I found an easy way to create a process not dependant on the parent process

(<command here> &)

this spawns a new shell which in turn spawns another background shell running the command. Closing the main shell running the above command does not stop the process. The process running the command has 1 as its PPID (init).

This happens because the second shell is the parent process of the third one and it finishes its execution without wating for its child to finish (it's only job was to spawn the third shell). Then the child becomes an orphan and gets handled by init.

As mentioned here

A process can exit using the _exit system call, this will free up the resources that process was using for reallocation. So when a process is ready to terminate, it lets the kernel know why it's terminating with something called a termination status. Most commonly a status of 0 means that the process succeeded.
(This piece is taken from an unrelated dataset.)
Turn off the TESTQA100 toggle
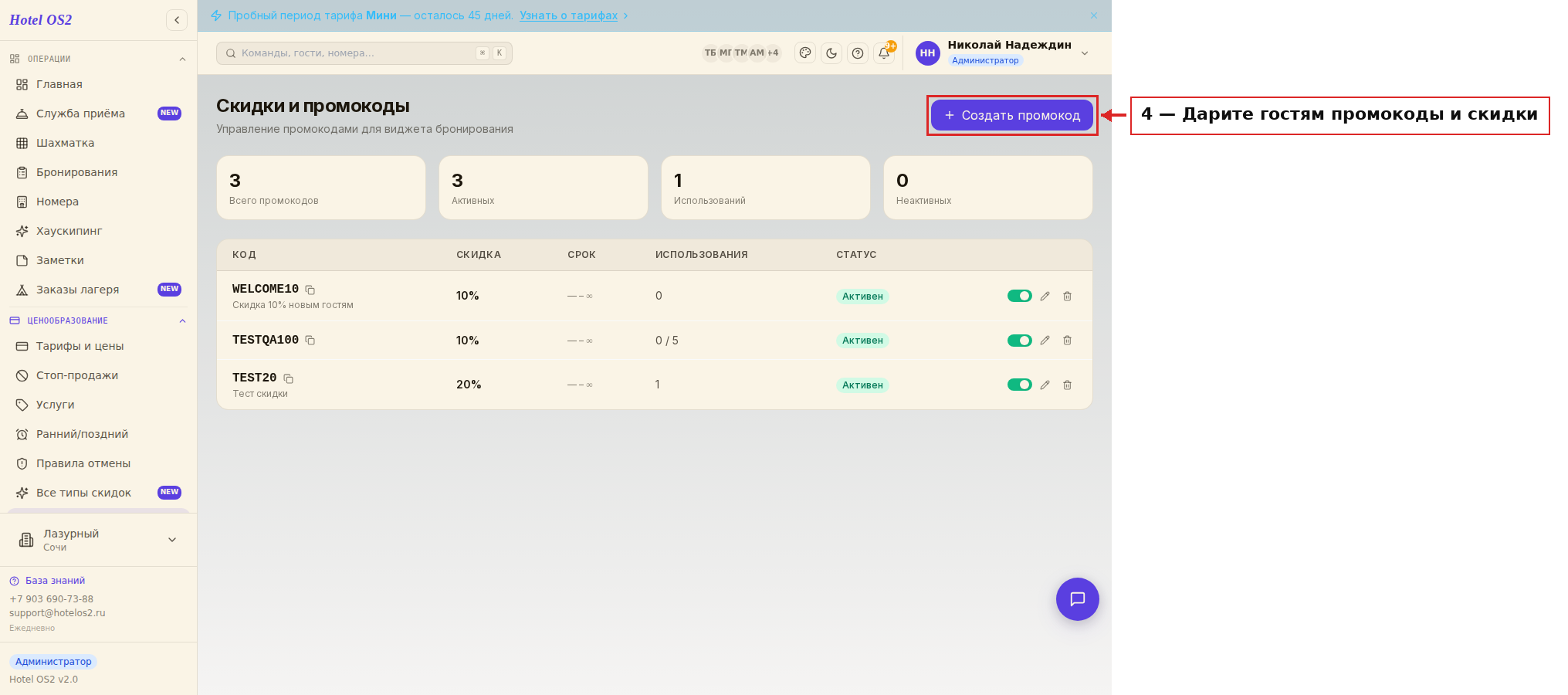 pyautogui.click(x=1019, y=341)
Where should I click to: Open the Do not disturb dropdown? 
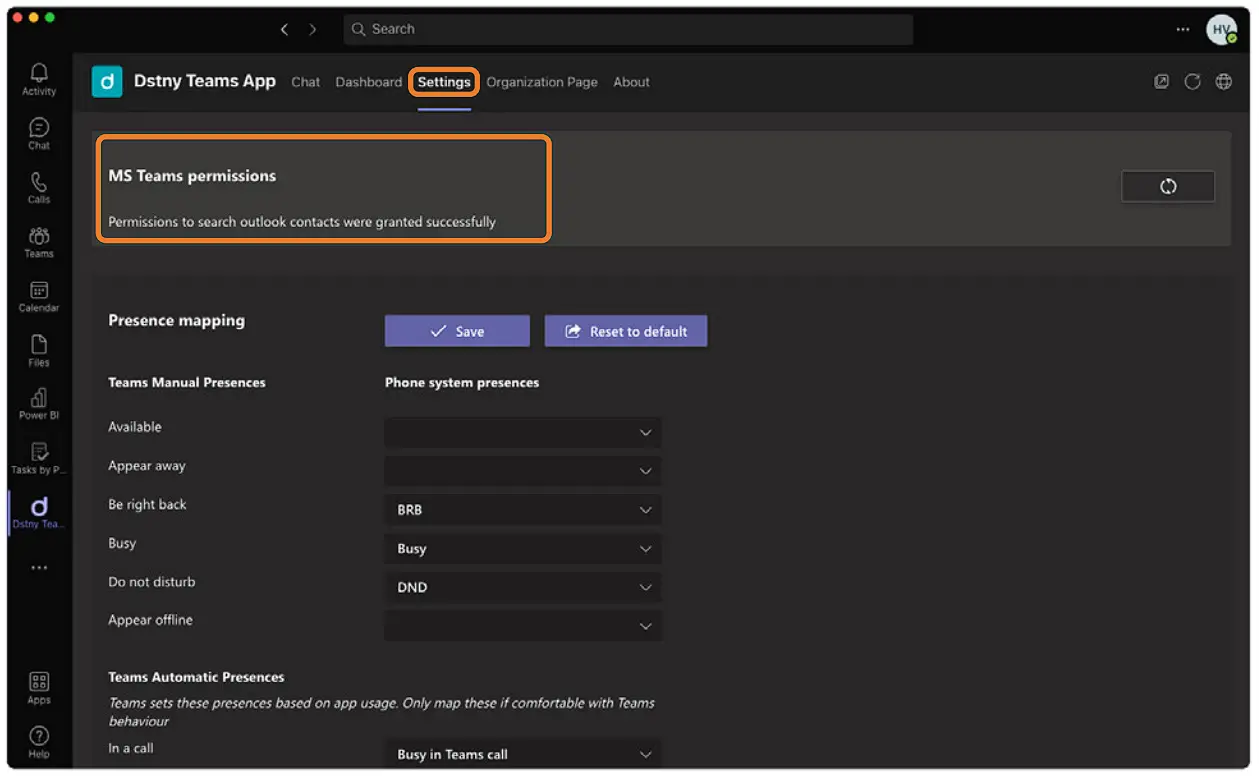[523, 588]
However, that's not enough to completely terminate a process. The parent process has to acknowledge the termination of the child process by using the wait system call and what this does is it checks the termination status of the child process. I know it's gruesome to think about, but the wait call is a necessity, after all what parent wouldn't want to know how their child died?

Orphan Processes

When a parent process dies before a child process, the kernel knows that it's not going to get a wait call, so instead it makes these processes "orphans" and puts them under the care of init (remembermother of all processes). Init will eventually perform the wait system call for these orphans so they can die.

Zombie Processes

What happens when a child terminates and the parent process hasn't called wait yet? We still want to be able to see how a child process terminated, so even though the child process finished, the kernel turns the child process into a zombie process. The resources the child process used are still freed up for other processes, however there is still an entry in the process table for this zombie. Zombie processes also cannot be killed, since they are technically "dead", so you can't use signals to kill them. Eventually if the parent process calls the wait system call, the zombie will disappear, this is known as "reaping". If the parent doesn't perform a wait call, init will adopt the zombie and automatically perform wait and remove the zombie. It can be a bad thing to have too many zombie processes, since they take up space on the process table, if it fills up it will prevent other processes from running.